The Mozilla Foundation has a policy of only including software in our CVS repository, and in builds we distribute, which is available under our MPL/LGPL/GPL tri-licence or a compatible licence (e.g. the BSD licence or an MPL/LGPL dual licence). The reason for this policy is to present a simple story to people who want to use or distribute our code. We want to be able to say: “Happy with the MPL? OK – use what you like.”
Many localisation teams come to us asking if they can include a dictionary with their localisation of Thunderbird. However, a lot of available free software dictionaries, including many of those used by the OpenOffice project, are available under the GPL or LGPL alone.
[Sidenote: why on earth do people use the LGPL for data? It doesn’t make any sense. For a start, a straight reading prohibits modification of the data. “The modified work must itself be a software library”, section 2a). They should have said “Library”, not “software library”.]
What can be done? Compiling a dictionary is a lengthy process, and it’s work that no-one wants to have to repeat.

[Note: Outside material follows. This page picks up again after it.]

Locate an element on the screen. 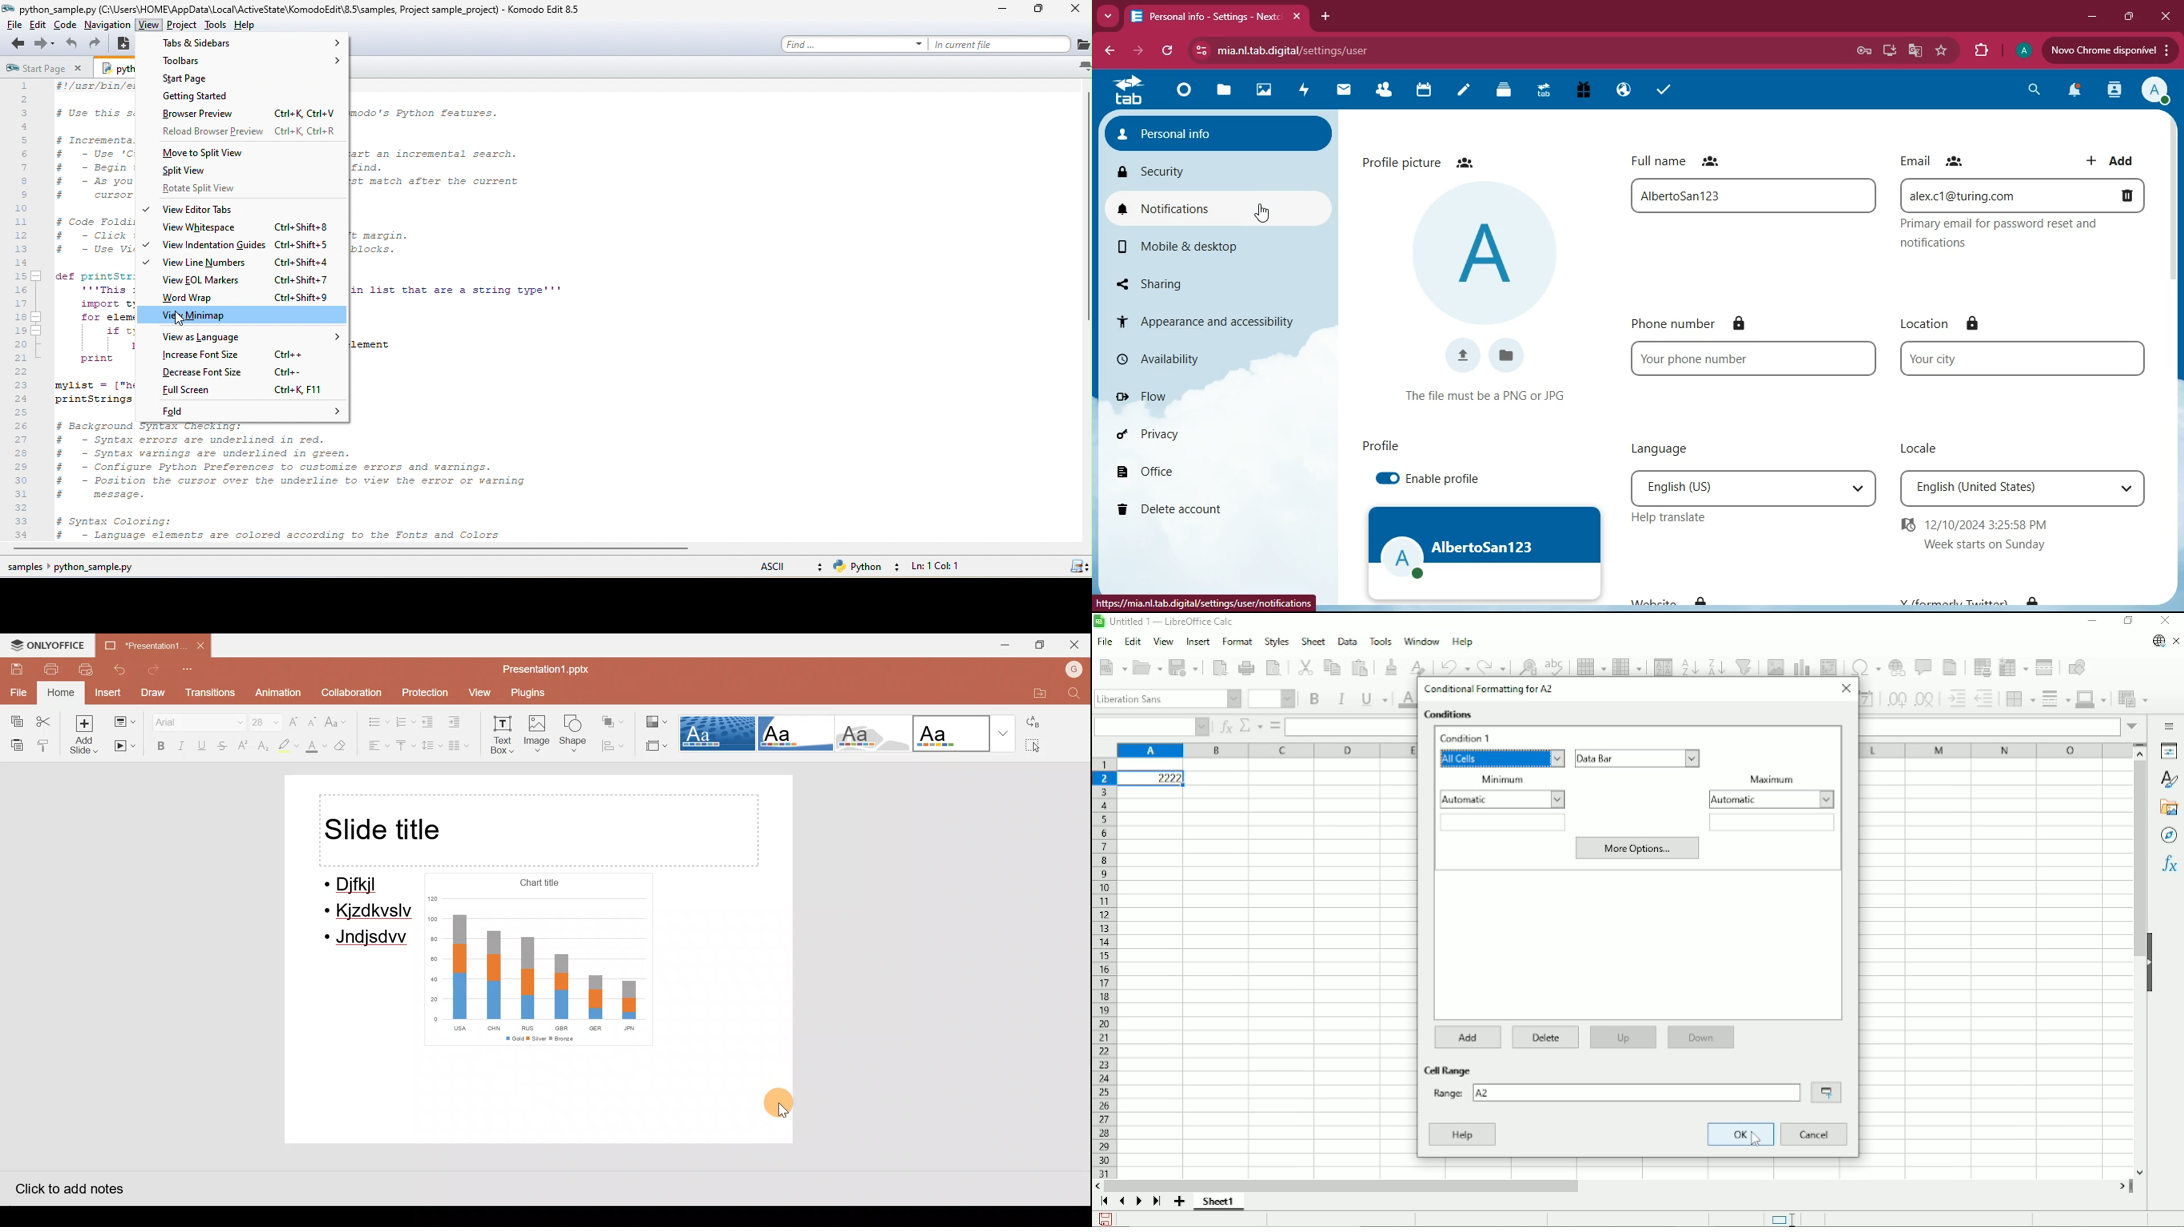 This screenshot has height=1232, width=2184. Minimize is located at coordinates (2091, 620).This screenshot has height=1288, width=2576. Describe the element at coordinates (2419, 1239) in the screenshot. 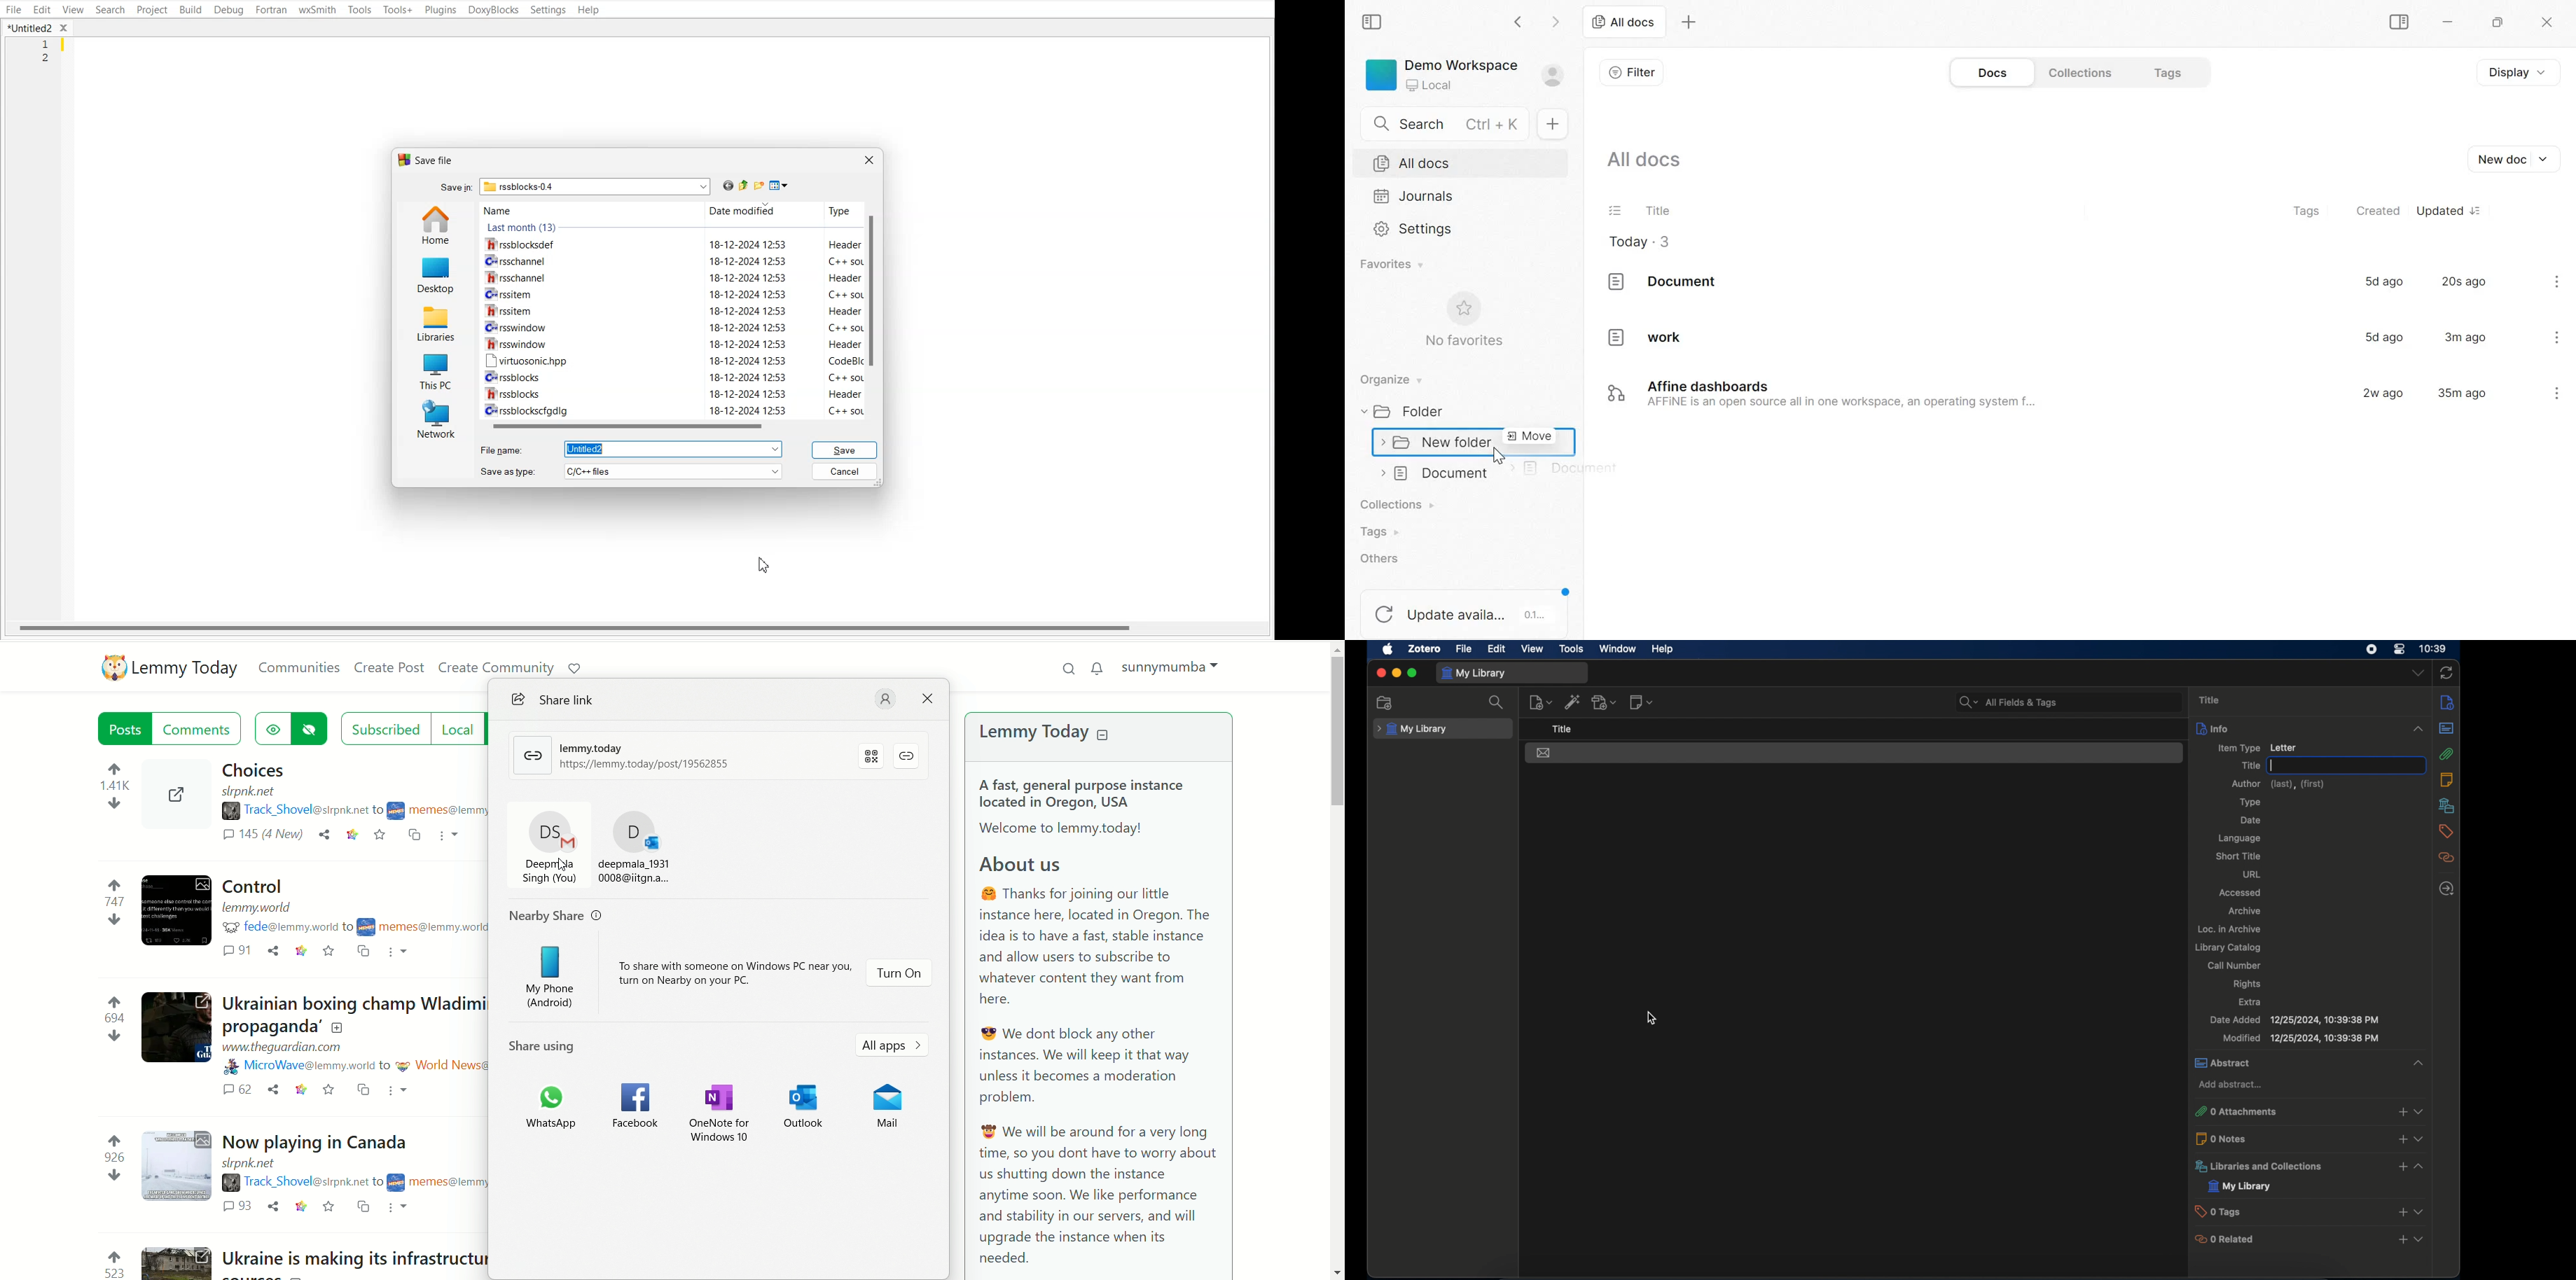

I see `view more` at that location.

So here’s an idea. You create a bit of code which checks text against the dictionary. This code is covered by the same licence as the dictionary. You then feed it a large number of documents in the relevant language. Words which fail the spell check are discarded; words which pass are added to an output file. Eventually, the output file is a new dictionary which you created, and you can licence how you choose. After all, one can’t claim that the licence of spell-checking software infects documents it spell-checks.
The questions are: Is it technically possible? If so, does it produce a useful dictionary? If so, is it legal? If so, is it moral?